Following the positive results of our in-hospital, prospective observational study, the geko™ device is now in routine use on our maternity ward.

Working in partnership with Firstkind, we embraced the opportunity to examine the level of unmet need in our maternity patients when low molecular weight heparin (LMWH) and/or pneumatic mechanical compression (IPC) could not be used.

Pulmonary embolism (PE) is the leading cause of maternal death in the developed world¹. Patients are 5 times more likely to develop deep vein thrombosis (DVT) during pregnancy². The UK incidence of VTE in pregnancy and the puerperium is 1–2 episodes per 1,000 patients³ and accounts for 10% of all maternal deaths in the United States⁴.

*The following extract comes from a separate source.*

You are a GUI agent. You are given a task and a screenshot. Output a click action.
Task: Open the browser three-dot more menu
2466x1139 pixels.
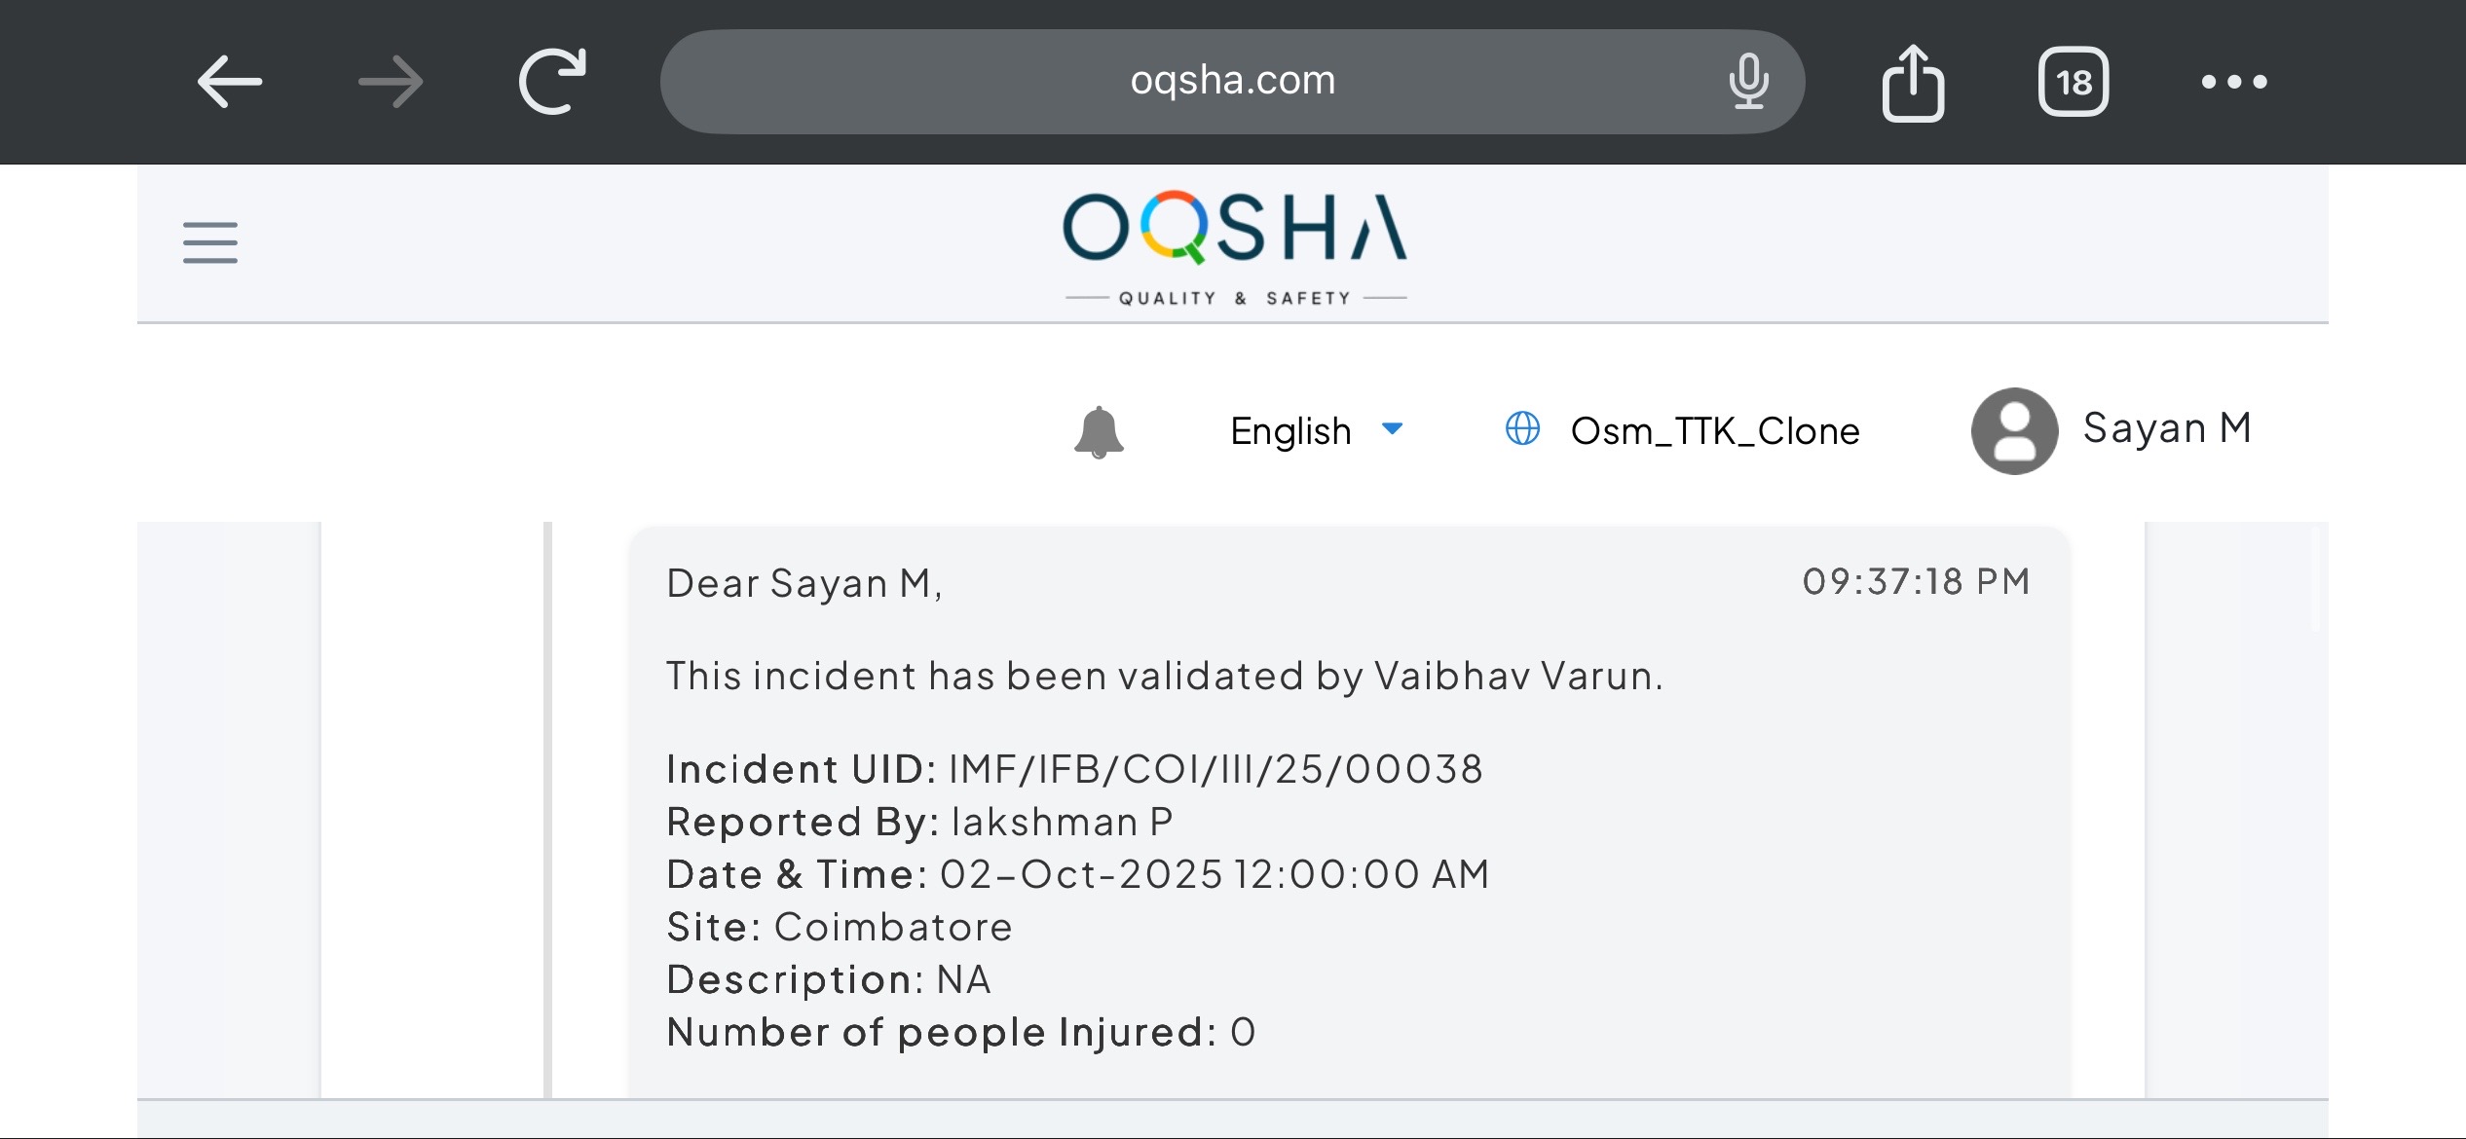(2234, 82)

NICE and the Royal College of Obstetricians and Gynaecologists (RCOG) recommends the use of low molecular weight heparin (LMWH) and/or mechanical compression in high-risk patients during childbirth. In some circumstances however, these options of prophylaxis can be contraindicated, for example:

• Post-partum haemorrhage (PPH)
• Low platelets
• Severe pre-eclampsia
• Intrapartum

Our study⁵ focused on 90 patients over a period of 17 months and showed that all 90 patients required the geko™ device during some stage of labour, representing a 2% need overall.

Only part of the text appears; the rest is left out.